In the end, I think the article may well be right, that this is the future of book publishing.  But at the present, it seems to me that everything is still in a state of flux, and it will take some time before things in the book publishing business to settle into any new pattern.  So should an author self publish?  I have mixed feelings.  I would say, “It depends”. . . .

Anne G

7 comments:

Cash Matrix said...

What better will make your target visitors remember your website but with a very easy-to-recall domain name. Something sweet and short will prove to be very invaluable. Registering your domain name is not for free. But creativity is.

Marg said...

There are a a couple of authors over at HFOnline who started our self publishing their books and ended up getting deals as a result, but as a reader I am more likely to be wary of a self published book.

Nan Hawthorne said...

You are right, Anne. Publishing is changing. The corporate publishing houses are so heavily leveraged that they can't help but be risk adverse. So they publish the sort of lurid cover thrillers that look good on the a supermarket checkout line shelves.

Unfortunately readers get short-changed, especially those who have strong preferences for genres,such as historical fiction. One of the beauties of self-publishing, or "independent publishing" as it is becoming known now, is that people who like these special interest books can be served.

My own belief is that the market should decide. If people want to read something, then thank heavens he or she no longer need rely on the "literary industrial complex" for it. As for distribution, I am not sure what you mean. If you look at any indie book on Amazon, you will see it gets the same amount of space as any corporate published books. PODs make the whole process smoother.

I have a sneaking position the book you refer to in the opening of your post is my novel... yes, I never even thought of trying to get "An Involuntary King" published by a traditional publisher. Yes, it is partly because I did not think I had a prayer with them.. not because of quality issues, in my opinion, but because of the unusual nature of the novel, being both a novel and about a novel. But I also chose to go my own way because this book has a special place in my life and heart.. the characters are my oldest friends, and I wasn't about to let some editor carve it and them up. That would be betrayal of these dear old comrades.

One last point.. everyone knows of the success of independent recording artists and independent filmmakers. They have gained the image of somehow having more integrity than the mass production industry. Why should books be any different? Why do we assume an independently published book is lower quality? I truly don't understand this. I have not muself found indie books suffer by comparison.

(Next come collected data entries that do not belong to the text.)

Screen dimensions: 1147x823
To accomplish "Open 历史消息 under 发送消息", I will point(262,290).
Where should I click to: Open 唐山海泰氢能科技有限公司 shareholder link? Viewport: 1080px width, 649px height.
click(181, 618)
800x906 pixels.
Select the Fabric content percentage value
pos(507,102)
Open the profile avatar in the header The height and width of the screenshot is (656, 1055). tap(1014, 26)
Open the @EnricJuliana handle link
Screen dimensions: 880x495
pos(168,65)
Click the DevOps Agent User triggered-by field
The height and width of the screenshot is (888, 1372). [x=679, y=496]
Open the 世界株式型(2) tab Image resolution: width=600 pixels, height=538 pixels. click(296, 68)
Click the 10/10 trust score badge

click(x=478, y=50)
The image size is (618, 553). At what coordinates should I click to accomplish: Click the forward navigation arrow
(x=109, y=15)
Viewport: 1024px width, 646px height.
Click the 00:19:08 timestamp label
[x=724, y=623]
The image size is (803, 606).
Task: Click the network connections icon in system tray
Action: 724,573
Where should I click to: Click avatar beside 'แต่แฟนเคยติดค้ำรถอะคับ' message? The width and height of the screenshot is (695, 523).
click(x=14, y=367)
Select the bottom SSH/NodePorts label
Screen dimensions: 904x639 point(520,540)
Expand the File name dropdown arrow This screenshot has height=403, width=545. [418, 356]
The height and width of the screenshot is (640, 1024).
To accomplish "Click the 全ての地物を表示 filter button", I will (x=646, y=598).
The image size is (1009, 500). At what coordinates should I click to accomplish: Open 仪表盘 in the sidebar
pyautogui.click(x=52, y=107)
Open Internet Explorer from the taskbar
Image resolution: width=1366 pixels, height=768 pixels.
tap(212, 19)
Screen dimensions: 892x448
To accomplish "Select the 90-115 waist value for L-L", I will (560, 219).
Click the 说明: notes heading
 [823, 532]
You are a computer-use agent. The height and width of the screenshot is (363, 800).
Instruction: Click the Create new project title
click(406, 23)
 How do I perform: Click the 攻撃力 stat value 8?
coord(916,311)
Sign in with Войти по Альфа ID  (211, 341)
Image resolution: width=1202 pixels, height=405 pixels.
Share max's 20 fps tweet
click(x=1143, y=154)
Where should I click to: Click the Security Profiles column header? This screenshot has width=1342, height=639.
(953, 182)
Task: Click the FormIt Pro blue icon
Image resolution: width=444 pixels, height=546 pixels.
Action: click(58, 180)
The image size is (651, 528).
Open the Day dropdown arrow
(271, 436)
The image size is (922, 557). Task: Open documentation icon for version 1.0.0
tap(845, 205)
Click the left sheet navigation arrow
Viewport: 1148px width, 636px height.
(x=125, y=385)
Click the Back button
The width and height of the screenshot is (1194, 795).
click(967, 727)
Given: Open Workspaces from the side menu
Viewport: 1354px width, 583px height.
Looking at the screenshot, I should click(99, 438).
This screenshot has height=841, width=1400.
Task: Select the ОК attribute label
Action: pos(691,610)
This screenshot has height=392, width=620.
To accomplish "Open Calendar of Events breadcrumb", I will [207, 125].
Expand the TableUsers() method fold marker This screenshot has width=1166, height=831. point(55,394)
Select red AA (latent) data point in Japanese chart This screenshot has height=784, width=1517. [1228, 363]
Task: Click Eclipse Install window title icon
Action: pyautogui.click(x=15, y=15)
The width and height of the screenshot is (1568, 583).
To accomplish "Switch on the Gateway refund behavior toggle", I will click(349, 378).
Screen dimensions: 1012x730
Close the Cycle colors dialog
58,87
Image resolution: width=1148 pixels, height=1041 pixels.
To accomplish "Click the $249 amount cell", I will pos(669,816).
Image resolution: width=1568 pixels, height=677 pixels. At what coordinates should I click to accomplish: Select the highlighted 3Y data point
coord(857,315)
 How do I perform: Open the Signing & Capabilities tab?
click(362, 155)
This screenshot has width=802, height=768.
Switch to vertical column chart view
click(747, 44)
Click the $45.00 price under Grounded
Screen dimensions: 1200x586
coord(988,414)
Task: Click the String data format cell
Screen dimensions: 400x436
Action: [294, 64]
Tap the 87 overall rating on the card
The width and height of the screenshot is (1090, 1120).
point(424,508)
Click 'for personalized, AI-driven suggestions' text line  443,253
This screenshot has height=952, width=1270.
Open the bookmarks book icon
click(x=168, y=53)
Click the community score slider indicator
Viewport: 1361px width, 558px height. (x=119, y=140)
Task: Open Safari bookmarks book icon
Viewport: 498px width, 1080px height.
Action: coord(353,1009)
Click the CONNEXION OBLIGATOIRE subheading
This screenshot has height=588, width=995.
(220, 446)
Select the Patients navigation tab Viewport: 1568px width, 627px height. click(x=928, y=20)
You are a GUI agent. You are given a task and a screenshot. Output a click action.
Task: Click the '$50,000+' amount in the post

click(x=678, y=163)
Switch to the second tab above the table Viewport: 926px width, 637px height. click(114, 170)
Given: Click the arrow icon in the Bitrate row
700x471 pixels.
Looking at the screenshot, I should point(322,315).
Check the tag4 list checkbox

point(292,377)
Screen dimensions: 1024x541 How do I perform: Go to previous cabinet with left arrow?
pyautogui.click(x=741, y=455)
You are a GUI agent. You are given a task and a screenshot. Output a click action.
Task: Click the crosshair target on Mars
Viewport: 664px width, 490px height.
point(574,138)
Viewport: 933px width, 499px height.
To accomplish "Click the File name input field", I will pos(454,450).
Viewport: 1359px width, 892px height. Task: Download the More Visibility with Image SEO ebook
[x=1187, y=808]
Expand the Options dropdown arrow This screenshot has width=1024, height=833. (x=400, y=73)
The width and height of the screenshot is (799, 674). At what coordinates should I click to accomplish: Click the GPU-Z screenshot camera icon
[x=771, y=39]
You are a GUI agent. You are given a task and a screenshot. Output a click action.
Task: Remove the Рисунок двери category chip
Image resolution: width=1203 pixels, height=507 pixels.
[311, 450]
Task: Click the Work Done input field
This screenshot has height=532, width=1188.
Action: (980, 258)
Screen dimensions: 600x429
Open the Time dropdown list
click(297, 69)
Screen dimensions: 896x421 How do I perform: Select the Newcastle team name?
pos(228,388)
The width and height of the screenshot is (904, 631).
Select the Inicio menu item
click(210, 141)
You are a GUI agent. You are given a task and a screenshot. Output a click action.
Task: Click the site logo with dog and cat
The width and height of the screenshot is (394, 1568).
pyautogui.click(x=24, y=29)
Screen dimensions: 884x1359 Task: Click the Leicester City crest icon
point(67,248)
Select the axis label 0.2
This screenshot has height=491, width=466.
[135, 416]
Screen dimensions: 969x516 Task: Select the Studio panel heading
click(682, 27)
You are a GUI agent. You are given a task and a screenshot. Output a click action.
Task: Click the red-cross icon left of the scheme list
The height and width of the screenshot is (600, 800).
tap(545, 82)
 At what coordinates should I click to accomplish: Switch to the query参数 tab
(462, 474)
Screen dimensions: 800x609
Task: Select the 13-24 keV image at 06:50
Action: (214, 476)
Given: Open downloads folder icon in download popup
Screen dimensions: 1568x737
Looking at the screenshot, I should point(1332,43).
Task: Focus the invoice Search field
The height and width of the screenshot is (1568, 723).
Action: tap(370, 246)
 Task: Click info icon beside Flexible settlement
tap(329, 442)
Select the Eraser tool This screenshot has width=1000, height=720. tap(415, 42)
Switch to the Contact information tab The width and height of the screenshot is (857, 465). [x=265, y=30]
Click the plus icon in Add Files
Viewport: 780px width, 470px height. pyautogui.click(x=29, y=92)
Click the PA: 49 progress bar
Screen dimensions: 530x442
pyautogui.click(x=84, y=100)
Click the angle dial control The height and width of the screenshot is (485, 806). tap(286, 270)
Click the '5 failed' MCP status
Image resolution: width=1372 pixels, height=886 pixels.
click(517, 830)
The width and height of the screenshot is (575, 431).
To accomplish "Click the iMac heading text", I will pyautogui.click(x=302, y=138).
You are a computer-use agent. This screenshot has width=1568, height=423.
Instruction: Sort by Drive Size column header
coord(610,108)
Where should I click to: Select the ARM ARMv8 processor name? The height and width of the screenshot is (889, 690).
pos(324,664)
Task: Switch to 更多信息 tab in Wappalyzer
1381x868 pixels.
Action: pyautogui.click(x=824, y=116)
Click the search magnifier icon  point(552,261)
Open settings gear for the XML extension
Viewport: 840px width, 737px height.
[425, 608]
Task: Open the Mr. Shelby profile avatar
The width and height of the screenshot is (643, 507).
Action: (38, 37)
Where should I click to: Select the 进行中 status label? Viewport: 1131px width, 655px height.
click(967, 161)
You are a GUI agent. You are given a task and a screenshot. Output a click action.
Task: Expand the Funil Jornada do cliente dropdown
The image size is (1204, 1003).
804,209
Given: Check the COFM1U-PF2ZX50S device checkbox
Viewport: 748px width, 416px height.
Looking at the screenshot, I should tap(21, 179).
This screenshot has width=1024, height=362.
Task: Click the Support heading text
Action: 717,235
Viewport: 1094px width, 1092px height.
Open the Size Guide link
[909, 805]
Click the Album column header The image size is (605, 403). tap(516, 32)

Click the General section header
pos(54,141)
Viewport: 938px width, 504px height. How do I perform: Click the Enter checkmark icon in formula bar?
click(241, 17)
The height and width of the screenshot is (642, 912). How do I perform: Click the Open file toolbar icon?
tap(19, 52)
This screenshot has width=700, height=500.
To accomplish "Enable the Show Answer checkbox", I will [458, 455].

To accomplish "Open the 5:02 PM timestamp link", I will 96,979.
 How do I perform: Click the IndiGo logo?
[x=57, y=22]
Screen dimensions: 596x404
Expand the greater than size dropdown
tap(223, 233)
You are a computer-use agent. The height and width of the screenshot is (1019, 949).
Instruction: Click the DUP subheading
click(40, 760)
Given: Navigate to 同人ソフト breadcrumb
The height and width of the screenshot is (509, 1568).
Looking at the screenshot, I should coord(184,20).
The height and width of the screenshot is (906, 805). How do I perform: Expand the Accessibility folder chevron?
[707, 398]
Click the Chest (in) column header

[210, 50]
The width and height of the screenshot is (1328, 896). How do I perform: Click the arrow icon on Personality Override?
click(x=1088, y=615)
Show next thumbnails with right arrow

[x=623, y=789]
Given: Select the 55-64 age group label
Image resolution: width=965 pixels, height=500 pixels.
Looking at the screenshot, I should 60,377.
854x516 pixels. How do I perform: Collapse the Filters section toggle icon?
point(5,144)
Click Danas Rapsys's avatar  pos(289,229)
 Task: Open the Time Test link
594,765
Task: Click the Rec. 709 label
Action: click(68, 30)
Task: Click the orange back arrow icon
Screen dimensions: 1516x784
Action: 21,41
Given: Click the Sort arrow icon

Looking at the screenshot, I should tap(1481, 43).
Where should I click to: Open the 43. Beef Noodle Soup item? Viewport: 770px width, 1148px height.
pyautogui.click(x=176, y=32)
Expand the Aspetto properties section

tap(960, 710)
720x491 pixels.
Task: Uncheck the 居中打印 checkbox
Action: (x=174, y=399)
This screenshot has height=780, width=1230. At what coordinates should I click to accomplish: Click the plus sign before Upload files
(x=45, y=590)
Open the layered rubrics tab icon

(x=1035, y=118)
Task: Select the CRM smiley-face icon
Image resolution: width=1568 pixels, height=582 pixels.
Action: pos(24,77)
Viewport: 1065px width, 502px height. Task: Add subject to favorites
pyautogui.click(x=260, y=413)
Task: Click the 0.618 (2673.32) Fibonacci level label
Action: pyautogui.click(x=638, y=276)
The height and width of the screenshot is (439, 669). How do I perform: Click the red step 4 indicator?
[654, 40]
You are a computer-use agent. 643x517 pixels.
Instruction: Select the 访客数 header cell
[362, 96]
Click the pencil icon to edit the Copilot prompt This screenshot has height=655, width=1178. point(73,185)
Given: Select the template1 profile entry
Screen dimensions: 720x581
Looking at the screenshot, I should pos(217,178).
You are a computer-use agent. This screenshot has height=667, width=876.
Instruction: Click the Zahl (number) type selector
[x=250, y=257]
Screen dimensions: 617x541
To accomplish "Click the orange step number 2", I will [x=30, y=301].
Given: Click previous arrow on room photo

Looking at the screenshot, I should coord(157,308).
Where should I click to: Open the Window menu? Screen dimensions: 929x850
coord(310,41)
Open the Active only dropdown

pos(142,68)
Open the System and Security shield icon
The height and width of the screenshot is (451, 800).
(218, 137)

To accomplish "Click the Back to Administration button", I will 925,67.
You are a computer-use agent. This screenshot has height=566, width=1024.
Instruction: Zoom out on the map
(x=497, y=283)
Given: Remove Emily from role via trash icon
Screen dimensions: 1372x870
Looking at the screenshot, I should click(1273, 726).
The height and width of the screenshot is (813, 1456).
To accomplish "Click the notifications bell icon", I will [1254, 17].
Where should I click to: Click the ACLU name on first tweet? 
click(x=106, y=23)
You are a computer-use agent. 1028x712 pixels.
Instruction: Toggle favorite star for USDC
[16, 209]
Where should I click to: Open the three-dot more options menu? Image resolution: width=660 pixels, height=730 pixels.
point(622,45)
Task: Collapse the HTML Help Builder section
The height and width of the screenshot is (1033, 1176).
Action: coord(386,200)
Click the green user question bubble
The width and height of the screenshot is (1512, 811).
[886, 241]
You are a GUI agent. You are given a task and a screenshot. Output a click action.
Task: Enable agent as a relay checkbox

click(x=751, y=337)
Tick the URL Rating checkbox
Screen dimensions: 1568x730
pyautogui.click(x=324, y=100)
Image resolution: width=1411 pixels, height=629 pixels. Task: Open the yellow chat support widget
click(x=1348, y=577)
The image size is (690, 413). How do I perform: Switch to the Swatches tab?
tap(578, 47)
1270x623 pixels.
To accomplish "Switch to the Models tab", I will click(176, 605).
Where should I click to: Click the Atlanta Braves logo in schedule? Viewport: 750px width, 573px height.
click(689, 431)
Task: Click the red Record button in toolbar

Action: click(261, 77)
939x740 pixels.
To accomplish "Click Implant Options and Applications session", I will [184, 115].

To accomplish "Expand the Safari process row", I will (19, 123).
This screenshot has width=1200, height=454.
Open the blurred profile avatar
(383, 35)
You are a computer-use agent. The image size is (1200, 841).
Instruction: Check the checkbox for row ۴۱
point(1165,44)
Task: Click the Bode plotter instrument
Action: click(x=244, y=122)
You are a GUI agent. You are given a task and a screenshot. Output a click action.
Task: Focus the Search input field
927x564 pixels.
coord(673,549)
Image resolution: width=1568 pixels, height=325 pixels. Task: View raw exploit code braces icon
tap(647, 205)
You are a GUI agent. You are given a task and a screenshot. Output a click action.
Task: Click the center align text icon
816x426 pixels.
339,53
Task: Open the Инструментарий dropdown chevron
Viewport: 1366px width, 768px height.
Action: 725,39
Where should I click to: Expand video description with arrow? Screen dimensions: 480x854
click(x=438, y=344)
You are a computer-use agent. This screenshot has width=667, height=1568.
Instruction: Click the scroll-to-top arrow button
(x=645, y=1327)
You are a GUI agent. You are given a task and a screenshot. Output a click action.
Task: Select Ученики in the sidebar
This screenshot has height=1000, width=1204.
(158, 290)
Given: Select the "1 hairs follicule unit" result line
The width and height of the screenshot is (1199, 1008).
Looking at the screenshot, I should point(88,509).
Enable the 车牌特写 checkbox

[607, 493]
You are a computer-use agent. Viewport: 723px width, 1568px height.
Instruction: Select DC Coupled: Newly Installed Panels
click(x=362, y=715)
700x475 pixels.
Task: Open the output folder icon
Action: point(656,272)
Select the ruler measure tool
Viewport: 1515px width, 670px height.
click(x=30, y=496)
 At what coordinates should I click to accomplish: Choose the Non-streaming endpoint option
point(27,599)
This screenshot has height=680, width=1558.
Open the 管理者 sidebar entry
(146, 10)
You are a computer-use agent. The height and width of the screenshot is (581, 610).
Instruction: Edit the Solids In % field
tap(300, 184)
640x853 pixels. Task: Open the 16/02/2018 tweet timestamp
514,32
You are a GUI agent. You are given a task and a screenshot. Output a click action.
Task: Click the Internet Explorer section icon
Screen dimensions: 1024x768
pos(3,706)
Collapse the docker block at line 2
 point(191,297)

I encourage you and anyone reading this comment to learn about the Independent Authors Guild, a coalition of authors with the courage and vision to champion their own work.
www.indepndentauthorsguild.org

Anne Gilbert said...

Cash Matrix:

This may actually be a very good idea, though I haven't gotten to the point, yet, of putting up a website yet. Still, it's my understanding that a lot of domain names can be purchased rather cheaply as things go, which is good to keep in mind when the time comes.
Anne G

Anne Gilbert said...

Marg:

Yes, I've actually met authors who successfully self published. But these were authors of nonfiction, whose books just happened to catch the eye of an agent. I've heard of some fiction authors who get on the scene this way, but it still is rare, and in part because of the attitudes still prevalent in the book business, I'm a bit queasy about the whole idea. However, I offered this essay, and the link that inspired it, as a way of possibly helping others to decide whether they wanted to go that route or not. And yes, I think you're right about readers being wary of something self published. I saw what purported to be a thriller with an interesting premise in the local library a while back. The publishing house was one I'd never heard of, and the book turned out to be Really Bad in a number of ways. I concluded that it was either self published or published by a house where bad books go to die. Fortunately, since I got it out of the library, I didn't lose any money on it.
Anne G

Anne Gilbert said...

Nan:

If you really love something, and don't think it will get published in a "traditional" way, and you can find a way to market it, by all means, go for independent publishing. My comments, such as they were, were not in any way meant to disparage any author who works hard and does the best s/he can, tries to find a publisher, or at least does the proper research before deciding, and then decides to go the "independent publishing route. There may well be good reasons for this. If you read down to the end, and I hope you did, you will see that I basically encouraged readers and writers to think this decision through, based on their own needs. It may well be good for some of us to go that route. Here's the problem, and you(and every author thinking about this should be aware of the pitfalls): the "literary industrial complex" as you call it, still has an "attitude" about independent publishing. This includes some authors. The second is, if you publish independently, everything falls on you, the author. Most authors I know just aren't business types, and marketing isn't one of their skills. They then have to hire someone who does have these skills(thus cutting into their own profits), or else they have to learn them. Not every author has the time, energy, or interest to do these things. But if they don't, the book will surely fail, if you're an "unknown". Again, I just say this as a word of caution, not because I want to stop anybody from making that choice, if they think they can handle it. Still, the very fact that the nature of the industry is changing, is, IMO a good thing, and I think there will increasingly be room for "odd" books in various genres, that people may well want to buy. I think that in the not too distant future, a lot of this will be quite possible. Authors probably still won't get rich, but they'll begin to get more respet, if they're really any good. Stay with it, Nan! I really am "with" you, whatever decision you make. It's just that, for me, I'll wait and see.
Anne G

Nan Hawthorne said...

No worries, I took your post as an exploration of the ideas, not a criticism of them. You are right to weigh the matter.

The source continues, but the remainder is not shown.